HISTORY IN MY HANDS:
The mail volume that night three weeks before the Presidential
Election of 2000 was extremely heavy. As a rehab with a permanent
injury while a mail carrier, I was assigned as a distribution clerk
casing mail in the rehab section of the General Mail Center in
Jacksonville, Florida. This section was charge with placing mail
that was either too large or could not be processed through the
automated machines into mail cases. Once these cases were pulled
down the mail was placed in trays, placed in rolling bins and
sent to the various post offices in the North Florida and Southern
Georgia areas. Other sections of the GMC would case the mail
going to other parts of florida and throughout the Nation.

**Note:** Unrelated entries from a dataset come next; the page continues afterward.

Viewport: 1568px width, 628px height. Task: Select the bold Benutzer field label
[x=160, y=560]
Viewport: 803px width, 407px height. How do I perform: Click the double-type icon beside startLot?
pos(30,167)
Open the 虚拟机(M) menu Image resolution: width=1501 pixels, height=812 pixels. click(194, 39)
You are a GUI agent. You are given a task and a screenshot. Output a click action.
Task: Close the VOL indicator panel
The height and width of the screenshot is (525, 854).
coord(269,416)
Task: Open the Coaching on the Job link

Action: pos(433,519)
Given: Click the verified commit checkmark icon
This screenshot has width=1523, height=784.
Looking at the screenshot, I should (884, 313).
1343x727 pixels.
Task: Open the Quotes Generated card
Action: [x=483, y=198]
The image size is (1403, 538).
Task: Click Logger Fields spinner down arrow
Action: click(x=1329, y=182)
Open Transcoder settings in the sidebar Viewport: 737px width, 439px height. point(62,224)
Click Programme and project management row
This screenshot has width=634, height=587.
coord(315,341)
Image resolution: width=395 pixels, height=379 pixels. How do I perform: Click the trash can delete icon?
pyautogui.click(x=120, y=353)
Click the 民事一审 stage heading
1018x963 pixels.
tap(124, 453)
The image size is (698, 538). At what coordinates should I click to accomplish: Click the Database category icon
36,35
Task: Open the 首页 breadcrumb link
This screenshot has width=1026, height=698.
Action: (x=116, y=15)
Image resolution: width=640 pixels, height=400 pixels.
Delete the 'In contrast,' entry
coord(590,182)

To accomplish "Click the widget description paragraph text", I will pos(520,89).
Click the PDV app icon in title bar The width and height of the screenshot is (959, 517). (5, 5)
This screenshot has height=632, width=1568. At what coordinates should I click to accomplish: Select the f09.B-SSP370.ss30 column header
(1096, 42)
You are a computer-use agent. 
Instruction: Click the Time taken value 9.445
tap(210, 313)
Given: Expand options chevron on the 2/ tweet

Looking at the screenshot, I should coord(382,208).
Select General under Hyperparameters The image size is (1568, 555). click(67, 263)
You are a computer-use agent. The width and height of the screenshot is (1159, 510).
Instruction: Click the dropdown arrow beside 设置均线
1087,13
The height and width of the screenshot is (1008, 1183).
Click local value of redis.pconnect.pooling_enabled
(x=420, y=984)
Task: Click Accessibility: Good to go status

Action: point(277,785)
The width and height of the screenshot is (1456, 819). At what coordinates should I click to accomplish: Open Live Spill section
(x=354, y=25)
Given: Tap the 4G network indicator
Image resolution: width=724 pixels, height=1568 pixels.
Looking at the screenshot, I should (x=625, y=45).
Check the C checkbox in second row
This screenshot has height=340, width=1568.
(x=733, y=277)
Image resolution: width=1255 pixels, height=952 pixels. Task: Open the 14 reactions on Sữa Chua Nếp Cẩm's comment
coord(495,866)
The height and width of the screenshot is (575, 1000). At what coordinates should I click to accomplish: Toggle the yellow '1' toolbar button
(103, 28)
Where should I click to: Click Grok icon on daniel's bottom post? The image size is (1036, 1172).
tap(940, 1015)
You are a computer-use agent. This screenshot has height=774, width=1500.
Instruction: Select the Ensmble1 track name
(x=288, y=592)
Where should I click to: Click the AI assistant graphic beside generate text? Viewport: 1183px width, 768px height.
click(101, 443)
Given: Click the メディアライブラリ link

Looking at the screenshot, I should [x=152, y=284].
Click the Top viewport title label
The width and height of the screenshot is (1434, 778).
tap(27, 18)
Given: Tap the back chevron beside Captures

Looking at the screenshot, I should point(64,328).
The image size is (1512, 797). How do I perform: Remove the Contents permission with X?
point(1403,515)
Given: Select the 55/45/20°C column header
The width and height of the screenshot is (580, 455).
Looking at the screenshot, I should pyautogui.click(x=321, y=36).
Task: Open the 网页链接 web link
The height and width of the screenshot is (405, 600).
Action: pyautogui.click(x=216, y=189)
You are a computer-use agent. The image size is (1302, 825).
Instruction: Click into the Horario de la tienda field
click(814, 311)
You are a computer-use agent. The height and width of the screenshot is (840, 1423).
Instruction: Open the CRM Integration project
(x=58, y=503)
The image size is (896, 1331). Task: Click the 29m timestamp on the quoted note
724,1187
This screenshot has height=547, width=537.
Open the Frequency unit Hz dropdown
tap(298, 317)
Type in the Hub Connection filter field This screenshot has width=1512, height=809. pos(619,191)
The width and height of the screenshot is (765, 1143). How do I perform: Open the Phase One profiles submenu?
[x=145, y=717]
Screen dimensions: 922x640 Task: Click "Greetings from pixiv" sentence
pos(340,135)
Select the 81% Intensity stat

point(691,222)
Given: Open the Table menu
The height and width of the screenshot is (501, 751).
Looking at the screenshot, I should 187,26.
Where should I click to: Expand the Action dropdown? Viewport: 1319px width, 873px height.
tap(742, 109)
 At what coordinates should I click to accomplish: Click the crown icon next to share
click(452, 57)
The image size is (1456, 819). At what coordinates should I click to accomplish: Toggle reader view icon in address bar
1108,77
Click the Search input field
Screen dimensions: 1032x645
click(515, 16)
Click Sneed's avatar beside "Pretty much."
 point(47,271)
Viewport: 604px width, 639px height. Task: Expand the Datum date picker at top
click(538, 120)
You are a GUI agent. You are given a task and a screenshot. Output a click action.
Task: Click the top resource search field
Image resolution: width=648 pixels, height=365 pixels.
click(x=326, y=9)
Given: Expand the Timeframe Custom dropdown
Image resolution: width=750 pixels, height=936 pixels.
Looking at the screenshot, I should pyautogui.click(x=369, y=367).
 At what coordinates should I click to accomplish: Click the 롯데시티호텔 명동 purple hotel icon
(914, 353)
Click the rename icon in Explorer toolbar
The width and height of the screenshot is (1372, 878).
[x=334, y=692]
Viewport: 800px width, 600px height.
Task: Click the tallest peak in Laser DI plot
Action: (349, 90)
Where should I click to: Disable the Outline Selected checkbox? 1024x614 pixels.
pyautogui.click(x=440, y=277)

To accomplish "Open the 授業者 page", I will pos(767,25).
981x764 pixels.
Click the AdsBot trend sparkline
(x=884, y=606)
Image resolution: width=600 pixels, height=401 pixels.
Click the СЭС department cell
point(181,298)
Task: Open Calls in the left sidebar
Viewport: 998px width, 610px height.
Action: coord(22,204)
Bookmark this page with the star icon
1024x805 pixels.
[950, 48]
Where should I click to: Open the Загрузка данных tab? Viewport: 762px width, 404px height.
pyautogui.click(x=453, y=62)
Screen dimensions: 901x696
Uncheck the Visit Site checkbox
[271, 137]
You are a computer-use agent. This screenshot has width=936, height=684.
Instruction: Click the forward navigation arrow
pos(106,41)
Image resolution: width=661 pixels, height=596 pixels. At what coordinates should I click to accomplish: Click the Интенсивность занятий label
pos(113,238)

One night while casing mail, I came across a large envelope that
didn't have a cancellation stamp, no date, no postage and no return
address. I thought to myself this isn't right, knowing that it was an
absentee ballot probably coming from overseas. I weight the envelope
attached the proper postage from my own stamp book, cancelled and
dated it and on the front I wrote my work site, telephone number and
inialed it and put it in the proper tray. In the next few weeks I
did this on several envelopes. From this moment up until the
expiration date that absentee ballots would be counted I made a
concerted effort to process mainly absentee ballots. Every night
I would go through the bins of mail to be cased, remove them and
take them to my case and insure that they would be directed to
the right post office. I went to most of the employees on my
tour and ask them to lay aside the absentee ballots they handled
and I would come by and pick them up.
The day after the election of 2000, when it became apparent
that the presidential election would be decided by Florida's
absentee ballots I increased my efforts. One night sitting
at my case with several trays of absentee ballots, I thought
to myself that I had history sitting right there at my feet.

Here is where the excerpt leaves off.